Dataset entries
++++++++++++++++++++

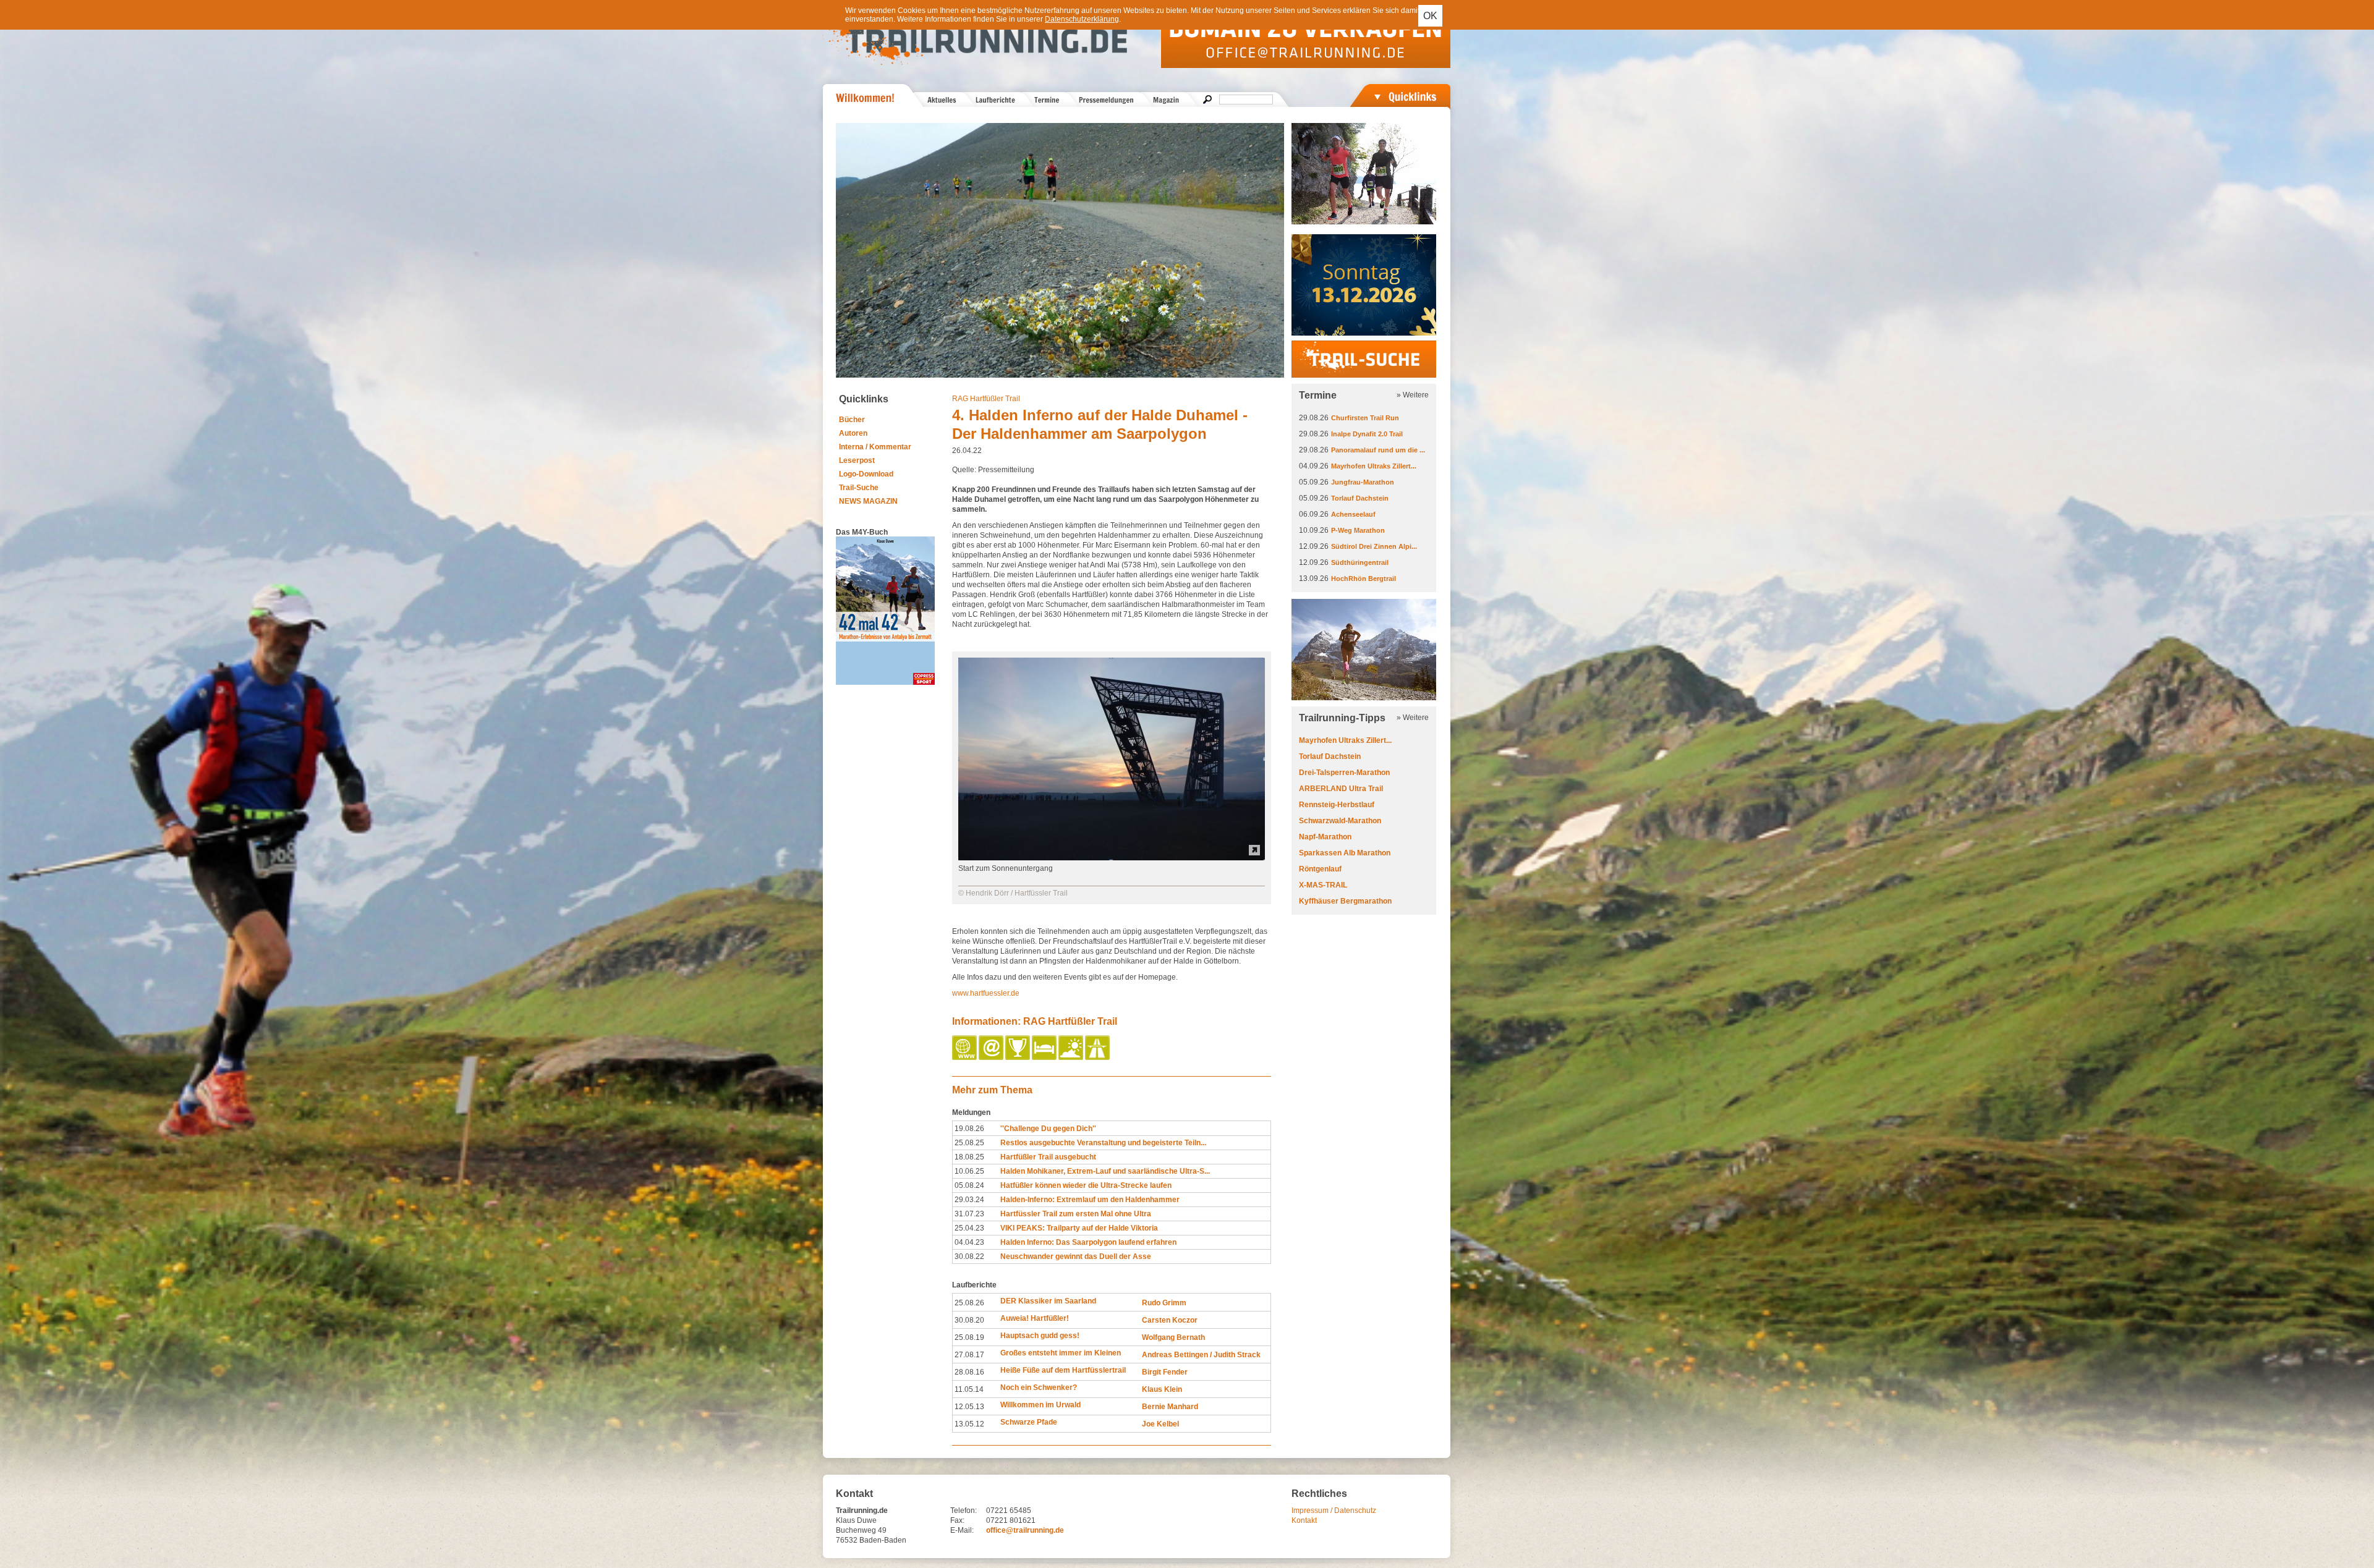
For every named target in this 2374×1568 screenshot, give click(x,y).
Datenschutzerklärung (1082, 19)
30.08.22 (969, 1256)
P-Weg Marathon (1358, 530)
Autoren (853, 433)
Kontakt (1304, 1520)
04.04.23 (969, 1242)
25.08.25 (969, 1142)
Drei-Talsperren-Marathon (1344, 772)
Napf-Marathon (1325, 837)
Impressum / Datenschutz (1333, 1510)
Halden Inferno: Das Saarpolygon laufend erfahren (1088, 1242)
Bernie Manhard (1170, 1406)
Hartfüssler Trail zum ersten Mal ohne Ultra (1075, 1214)
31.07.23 (969, 1214)
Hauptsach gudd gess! (1039, 1335)
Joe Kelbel (1160, 1424)
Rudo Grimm (1164, 1303)
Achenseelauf (1353, 514)
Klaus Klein (1162, 1389)
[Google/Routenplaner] (1098, 1057)
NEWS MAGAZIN (868, 501)
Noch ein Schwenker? (1038, 1387)
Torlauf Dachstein (1360, 498)
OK (1430, 16)
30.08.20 (969, 1320)
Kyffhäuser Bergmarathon (1345, 901)
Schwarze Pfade (1028, 1422)
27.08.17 (969, 1354)
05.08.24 (969, 1185)
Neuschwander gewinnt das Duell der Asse (1075, 1256)
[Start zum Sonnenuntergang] (1111, 858)
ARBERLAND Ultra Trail (1341, 788)
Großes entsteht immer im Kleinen (1060, 1353)
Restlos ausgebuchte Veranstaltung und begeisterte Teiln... (1103, 1142)
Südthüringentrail (1360, 562)
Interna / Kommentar (875, 447)
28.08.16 (969, 1372)
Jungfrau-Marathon (1362, 482)
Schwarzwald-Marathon (1340, 820)
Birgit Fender (1165, 1372)
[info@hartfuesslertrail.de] (992, 1057)
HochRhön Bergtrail (1363, 578)
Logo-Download (866, 474)
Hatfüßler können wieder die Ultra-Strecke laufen (1086, 1185)
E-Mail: (962, 1530)
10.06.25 (969, 1171)
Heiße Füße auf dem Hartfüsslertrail (1063, 1370)
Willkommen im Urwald (1040, 1405)
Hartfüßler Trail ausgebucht (1048, 1157)
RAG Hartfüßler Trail (986, 398)
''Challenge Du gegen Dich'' (1048, 1128)
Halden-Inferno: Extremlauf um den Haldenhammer (1090, 1199)
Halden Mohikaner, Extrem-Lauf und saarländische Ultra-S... (1105, 1171)
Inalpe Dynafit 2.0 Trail (1367, 434)
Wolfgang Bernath (1173, 1337)
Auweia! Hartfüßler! (1034, 1318)
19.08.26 (969, 1128)
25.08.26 (969, 1303)
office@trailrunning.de (1025, 1530)
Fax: (957, 1520)
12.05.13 (969, 1406)
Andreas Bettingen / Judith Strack (1201, 1354)
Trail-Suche (859, 487)
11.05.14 (969, 1389)
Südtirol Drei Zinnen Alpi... (1374, 546)
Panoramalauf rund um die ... (1378, 450)
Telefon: (963, 1510)
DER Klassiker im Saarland (1048, 1301)
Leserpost (857, 460)
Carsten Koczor (1170, 1320)
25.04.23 (969, 1228)
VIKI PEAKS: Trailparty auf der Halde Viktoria (1079, 1228)
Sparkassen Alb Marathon (1344, 853)
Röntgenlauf (1320, 869)
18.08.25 (969, 1157)
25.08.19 (969, 1337)
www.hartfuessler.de (985, 993)
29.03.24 (969, 1199)
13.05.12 (969, 1424)
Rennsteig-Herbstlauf (1336, 804)
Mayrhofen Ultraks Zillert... (1373, 466)
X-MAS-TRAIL (1323, 885)
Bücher (852, 419)
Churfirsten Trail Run (1365, 418)
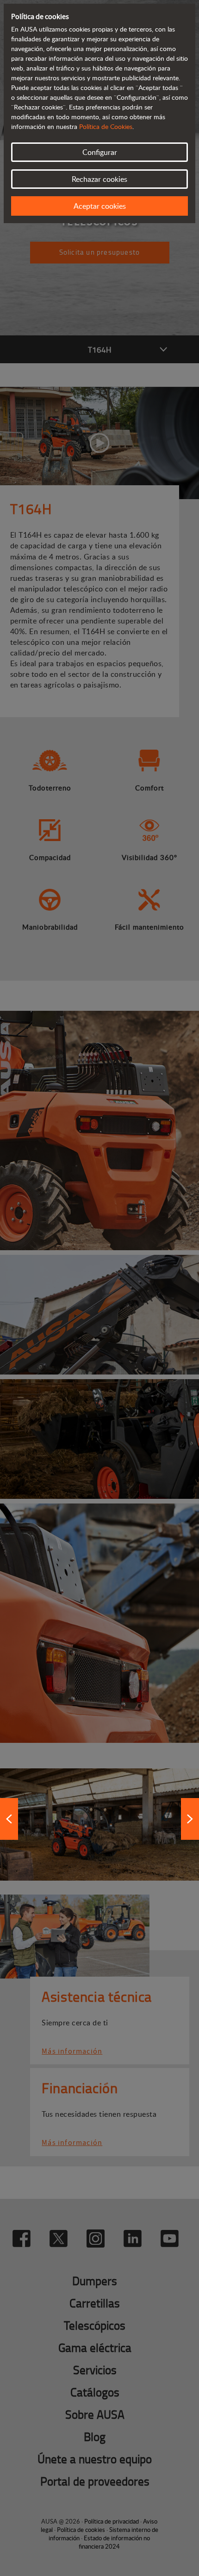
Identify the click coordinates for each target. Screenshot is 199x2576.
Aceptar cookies (100, 206)
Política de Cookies (105, 126)
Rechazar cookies (99, 179)
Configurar (99, 152)
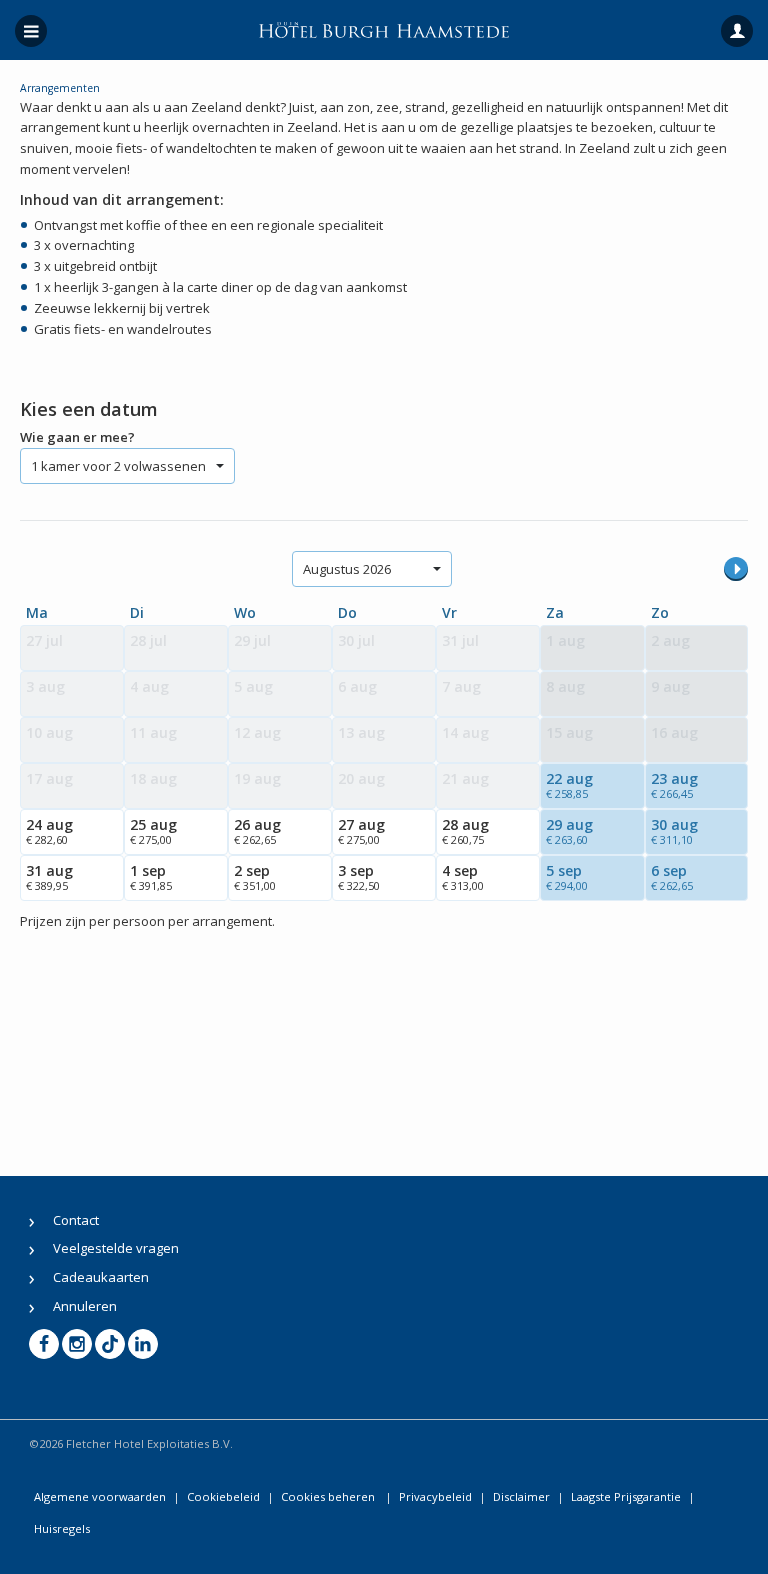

++++++++++++++++++++

Can you retype every record above exactly, leaving out the pictures?

The completed task ▸
For every named target in this 2374×1568 screenshot, give click(x,y).
Datenschutzerklärung (1082, 19)
30.08.22 (969, 1256)
P-Weg Marathon (1358, 530)
Autoren (853, 433)
Kontakt (1304, 1520)
04.04.23 (969, 1242)
25.08.25 (969, 1142)
Drei-Talsperren-Marathon (1344, 772)
Napf-Marathon (1325, 837)
Impressum / Datenschutz (1333, 1510)
Halden Inferno: Das Saarpolygon laufend erfahren (1088, 1242)
Bernie Manhard (1170, 1406)
Hartfüssler Trail zum ersten Mal ohne Ultra (1075, 1214)
31.07.23 (969, 1214)
Hauptsach gudd gess! (1039, 1335)
Joe Kelbel (1160, 1424)
Rudo Grimm (1164, 1303)
Achenseelauf (1353, 514)
Klaus Klein (1162, 1389)
[Google/Routenplaner] (1098, 1057)
NEWS MAGAZIN (868, 501)
Noch ein Schwenker? (1038, 1387)
Torlauf Dachstein (1360, 498)
OK (1430, 16)
30.08.20 (969, 1320)
Kyffhäuser Bergmarathon (1345, 901)
Schwarze Pfade (1028, 1422)
27.08.17 (969, 1354)
05.08.24 (969, 1185)
Neuschwander gewinnt das Duell der Asse (1075, 1256)
[Start zum Sonnenuntergang] (1111, 858)
ARBERLAND Ultra Trail (1341, 788)
Großes entsteht immer im Kleinen (1060, 1353)
Restlos ausgebuchte Veranstaltung und begeisterte Teiln... (1103, 1142)
Südthüringentrail (1360, 562)
Interna / Kommentar (875, 447)
28.08.16 (969, 1372)
Jungfrau-Marathon (1362, 482)
Schwarzwald-Marathon (1340, 820)
Birgit Fender (1165, 1372)
[info@hartfuesslertrail.de] (992, 1057)
HochRhön Bergtrail (1363, 578)
Logo-Download (866, 474)
Hatfüßler können wieder die Ultra-Strecke laufen (1086, 1185)
E-Mail: (962, 1530)
10.06.25 (969, 1171)
Heiße Füße auf dem Hartfüsslertrail (1063, 1370)
Willkommen im Urwald (1040, 1405)
Hartfüßler Trail ausgebucht (1048, 1157)
RAG Hartfüßler Trail (986, 398)
''Challenge Du gegen Dich'' (1048, 1128)
Halden-Inferno: Extremlauf um den Haldenhammer (1090, 1199)
Halden Mohikaner, Extrem-Lauf und saarländische Ultra-S... (1105, 1171)
Inalpe Dynafit 2.0 Trail (1367, 434)
Wolfgang Bernath (1173, 1337)
Auweia! Hartfüßler! (1034, 1318)
19.08.26 (969, 1128)
25.08.26 (969, 1303)
office@trailrunning.de (1025, 1530)
Fax: (957, 1520)
12.05.13 (969, 1406)
Andreas Bettingen / Judith Strack (1201, 1354)
Trail-Suche (859, 487)
11.05.14 (969, 1389)
Südtirol Drei Zinnen Alpi... (1374, 546)
Panoramalauf rund um die ... (1378, 450)
Telefon: (963, 1510)
DER Klassiker im Saarland (1048, 1301)
Leserpost (857, 460)
Carsten Koczor (1170, 1320)
25.04.23 (969, 1228)
VIKI PEAKS: Trailparty auf der Halde Viktoria (1079, 1228)
Sparkassen Alb Marathon (1344, 853)
Röntgenlauf (1320, 869)
18.08.25 (969, 1157)
25.08.19 (969, 1337)
www.hartfuessler.de (985, 993)
29.03.24 (969, 1199)
13.05.12 (969, 1424)
Rennsteig-Herbstlauf (1336, 804)
Mayrhofen Ultraks Zillert... (1373, 466)
X-MAS-TRAIL (1323, 885)
Bücher (852, 419)
Churfirsten Trail Run (1365, 418)
Identify the click coordinates for each target. Screenshot is 199x2576.
Aceptar cookies (100, 206)
Política de Cookies (105, 126)
Rechazar cookies (99, 179)
Configurar (99, 152)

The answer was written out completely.